[Source data]
====

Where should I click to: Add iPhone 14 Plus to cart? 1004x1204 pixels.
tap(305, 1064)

====

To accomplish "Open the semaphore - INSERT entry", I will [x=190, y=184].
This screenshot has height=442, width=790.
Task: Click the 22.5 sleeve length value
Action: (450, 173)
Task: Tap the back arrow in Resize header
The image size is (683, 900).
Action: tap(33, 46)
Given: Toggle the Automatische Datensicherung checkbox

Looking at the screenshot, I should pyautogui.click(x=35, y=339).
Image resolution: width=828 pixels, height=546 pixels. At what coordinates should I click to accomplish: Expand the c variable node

====

[Task to carry out] Render the stretch of records from the line containing "Where should I" through the line containing "tap(305, 1064)" as a Markdown table with columns Row and Line, one numbered row per non-blank line.

[Response below]
| Row | Line |
|---|---|
| 1 | Where should I click to: Add iPhone 14 Plus to cart? 1004x1204 pixels. |
| 2 | tap(305, 1064) |